AIM: Copy out the records below word for word, everything from the start down to and including the line that contains "click(x=10, y=133)".

GIVEN INFORMATION:
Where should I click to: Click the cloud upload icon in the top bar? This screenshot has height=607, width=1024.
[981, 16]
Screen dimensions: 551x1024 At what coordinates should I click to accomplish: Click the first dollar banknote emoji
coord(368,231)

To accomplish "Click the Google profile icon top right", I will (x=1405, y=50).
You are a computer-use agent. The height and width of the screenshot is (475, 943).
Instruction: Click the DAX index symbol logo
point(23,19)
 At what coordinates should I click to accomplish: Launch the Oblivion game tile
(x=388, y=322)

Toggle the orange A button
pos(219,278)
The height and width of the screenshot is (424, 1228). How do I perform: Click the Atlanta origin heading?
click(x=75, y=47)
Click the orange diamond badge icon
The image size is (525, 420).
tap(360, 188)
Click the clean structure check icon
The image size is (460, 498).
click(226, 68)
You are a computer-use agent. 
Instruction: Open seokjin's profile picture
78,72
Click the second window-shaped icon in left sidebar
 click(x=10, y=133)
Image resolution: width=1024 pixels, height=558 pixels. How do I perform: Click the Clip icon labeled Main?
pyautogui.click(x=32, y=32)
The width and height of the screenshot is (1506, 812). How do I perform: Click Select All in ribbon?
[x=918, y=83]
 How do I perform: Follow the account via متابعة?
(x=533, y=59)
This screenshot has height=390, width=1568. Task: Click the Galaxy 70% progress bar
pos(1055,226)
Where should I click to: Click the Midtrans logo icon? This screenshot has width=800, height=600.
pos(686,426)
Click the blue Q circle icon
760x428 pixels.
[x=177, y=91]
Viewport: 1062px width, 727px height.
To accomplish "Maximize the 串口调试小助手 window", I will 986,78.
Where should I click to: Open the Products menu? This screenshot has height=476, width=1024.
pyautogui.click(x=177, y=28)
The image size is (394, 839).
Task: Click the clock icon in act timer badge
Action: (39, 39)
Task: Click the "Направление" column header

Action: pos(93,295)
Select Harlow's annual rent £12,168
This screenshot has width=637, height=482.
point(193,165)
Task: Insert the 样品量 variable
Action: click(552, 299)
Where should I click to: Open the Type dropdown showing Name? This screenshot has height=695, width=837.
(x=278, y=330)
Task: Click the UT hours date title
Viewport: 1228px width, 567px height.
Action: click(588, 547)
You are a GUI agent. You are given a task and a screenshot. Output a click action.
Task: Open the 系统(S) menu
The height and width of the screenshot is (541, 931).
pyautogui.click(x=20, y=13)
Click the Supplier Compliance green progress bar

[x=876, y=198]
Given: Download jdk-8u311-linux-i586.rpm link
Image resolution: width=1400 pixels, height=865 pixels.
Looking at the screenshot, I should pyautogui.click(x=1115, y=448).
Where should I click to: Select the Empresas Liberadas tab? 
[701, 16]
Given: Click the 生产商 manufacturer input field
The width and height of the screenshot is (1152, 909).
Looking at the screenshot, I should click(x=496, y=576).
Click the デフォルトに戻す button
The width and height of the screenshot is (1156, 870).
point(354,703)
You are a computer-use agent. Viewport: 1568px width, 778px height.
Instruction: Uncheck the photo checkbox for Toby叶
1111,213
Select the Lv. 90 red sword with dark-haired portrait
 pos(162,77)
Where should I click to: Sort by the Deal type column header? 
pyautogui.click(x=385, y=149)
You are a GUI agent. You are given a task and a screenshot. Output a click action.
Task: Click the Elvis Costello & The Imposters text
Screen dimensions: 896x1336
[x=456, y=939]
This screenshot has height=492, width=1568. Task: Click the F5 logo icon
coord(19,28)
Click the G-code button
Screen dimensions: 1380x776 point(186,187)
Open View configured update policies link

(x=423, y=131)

EXERCISE ANSWER:
Where should I click to: Click the cloud upload icon in the top bar? This screenshot has height=607, width=1024.
[981, 16]
Screen dimensions: 551x1024 At what coordinates should I click to accomplish: Click the first dollar banknote emoji
coord(368,231)

To accomplish "Click the Google profile icon top right", I will (x=1405, y=50).
You are a computer-use agent. The height and width of the screenshot is (475, 943).
Instruction: Click the DAX index symbol logo
point(23,19)
 At what coordinates should I click to accomplish: Launch the Oblivion game tile
(x=388, y=322)

Toggle the orange A button
pos(219,278)
The height and width of the screenshot is (424, 1228). How do I perform: Click the Atlanta origin heading?
click(x=75, y=47)
Click the orange diamond badge icon
The image size is (525, 420).
tap(360, 188)
Click the clean structure check icon
The image size is (460, 498).
click(226, 68)
You are a computer-use agent. 
Instruction: Open seokjin's profile picture
78,72
Click the second window-shaped icon in left sidebar
 click(x=10, y=133)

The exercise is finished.